The Seminole Tribe is pushing back with its own campaign. It’s spending at least $10 million on a media blitz and has deployed its own army to gather signatures for a non-binding petition to protect its control over sports betting, slots and some card games. The Seminoles are even hiring away paid petitioners to make it harder for DraftKings, FanDuel and Sands to gather voters’ signatures. They need the names by February 1 to get their referendums on the 2022 Florida ballot. 

The tribe argues that its compact guarantees the state the most money for the fewest casinos, preventing an unseemly proliferation of gambling parlors.

“The Tribe is prepared to spend whatever it takes to protect the Compact, the billions of dollars guaranteed to the state and the Tribe’s Florida businesses,” the Seminole’s spokesman, Gary Bitner, said in a written statement. 

Since 2018, when the U.S. Supreme Court allowed states outside of Nevada to offer sports betting, the practice has exploded to 31 states. But with 17 million adult residents and tens of millions of visitors every year, Florida is among the most lucrative. Within three years, Florida could reap $10 billion annually in sports wagers, generating $1 billion of operating revenue, according to industry news site PlayFL.com. Under the compact, the Seminoles could allow operators like DraftKings and FanDuel to run online betting platforms, but only if they give the tribe a 40% cut of wagers and park their servers on tribal lands. 

DraftKings, FanDuel and Sands declined to comment.

The compact also allows the tribe to open three new casinos and offer roulette and craps. In exchange, the state can license new casinos as long as they’re at least 15 miles from the guitar-shaped Seminole Hard Rock Hotel & Casino near Fort Lauderdale. 

That clause has led to speculation that it’s designed to allow former President Donald Trump, a close ally of DeSantis, to offer gambling at Trump National Doral Miami. Eric Trump, the ex-president’s son and an executive at the family company, has suggested Trump Doral would be an ideal venue for gambling. The Trump Organization didn’t respond to a request for comment.

Some opposed to the compact say this is why they are fighting it.

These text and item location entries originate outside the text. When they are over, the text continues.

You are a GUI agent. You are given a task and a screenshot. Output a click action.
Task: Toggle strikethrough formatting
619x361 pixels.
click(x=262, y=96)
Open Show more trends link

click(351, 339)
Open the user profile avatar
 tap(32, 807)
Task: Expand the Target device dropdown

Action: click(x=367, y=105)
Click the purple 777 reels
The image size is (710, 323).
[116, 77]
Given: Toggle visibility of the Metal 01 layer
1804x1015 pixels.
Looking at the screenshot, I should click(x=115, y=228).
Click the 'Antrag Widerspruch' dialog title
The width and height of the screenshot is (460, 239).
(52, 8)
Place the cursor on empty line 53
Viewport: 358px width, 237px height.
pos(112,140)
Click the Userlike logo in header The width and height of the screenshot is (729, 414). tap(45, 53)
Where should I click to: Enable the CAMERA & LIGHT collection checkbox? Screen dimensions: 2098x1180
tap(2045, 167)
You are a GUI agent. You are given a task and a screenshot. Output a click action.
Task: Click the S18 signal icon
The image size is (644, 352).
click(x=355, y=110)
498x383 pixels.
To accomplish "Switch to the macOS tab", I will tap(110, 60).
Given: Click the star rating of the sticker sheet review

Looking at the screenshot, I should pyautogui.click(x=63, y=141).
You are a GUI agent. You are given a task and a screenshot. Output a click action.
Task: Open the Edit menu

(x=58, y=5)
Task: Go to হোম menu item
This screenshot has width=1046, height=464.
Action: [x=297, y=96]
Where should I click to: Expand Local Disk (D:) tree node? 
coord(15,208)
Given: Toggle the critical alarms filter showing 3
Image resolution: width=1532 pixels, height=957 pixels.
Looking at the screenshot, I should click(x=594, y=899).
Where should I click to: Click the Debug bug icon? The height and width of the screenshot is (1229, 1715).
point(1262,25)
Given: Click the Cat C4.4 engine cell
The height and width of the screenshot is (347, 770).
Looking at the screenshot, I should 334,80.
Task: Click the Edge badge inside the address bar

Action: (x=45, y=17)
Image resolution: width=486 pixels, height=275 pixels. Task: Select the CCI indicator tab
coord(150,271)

“The reason that the existing compact is so grotesque is not just the expansions that it authorizes, but it’s also these non-tribal expansions that it opens the door to,” said John Sowinski, an Orlando political consultant specializing in ballot campaigns who wrote a successful 2018 constitutional referendum requiring voters’ approval for more gaming. Sowinski’s No Casinos advocacy group is a plaintiff in one of the Washington lawsuits.

The Seminoles got into the gaming business around 1971 with bingo halls and opened the first casino when the National Indian Gaming Regulatory Act permitted it, in 1988. Until the 1970s, most of the tribe lived in poverty on sliver-like reservations across Florida after surviving four centuries of war with Spanish and U.S. Forces. In 1953, the U.S. House unsuccessfully tried to terminate the Seminoles’ official recognition.

They bought Hard Rock International in 2007, in one of the largest corporate expansions by a Native American tribe.

Now the Seminoles have one of the biggest gambling empires in America, with seven casinos in Florida and dozens of other Hard Rock properties around the world. The tribe doesn’t disclose its financials, but Moody’s estimates it reaps $3 billion of annual revenue. “They’re probably the most profitable Indian gaming business,” said Keith Foley, a Moody’s analyst.

The tribe paid the state more than $300 million annually before halting the payments in 2019, arguing that Florida had violated an earlier compact by allowing casino expansion elsewhere. Under the new compact, the Seminoles say Florida will get at least $500 million a year in taxes in each of the first five years.

The Florida legislature approved the compact by a wide margin, but some lawmakers say the state could have done better.

“I don’t understand why we had to give them a monopoly,” said Republican state Senator Jeff Brandes, one of the few dissenters in Tallahassee. “Ultimately, it came down to money. They saw all that instant money and didn’t think of the longer-term implications.”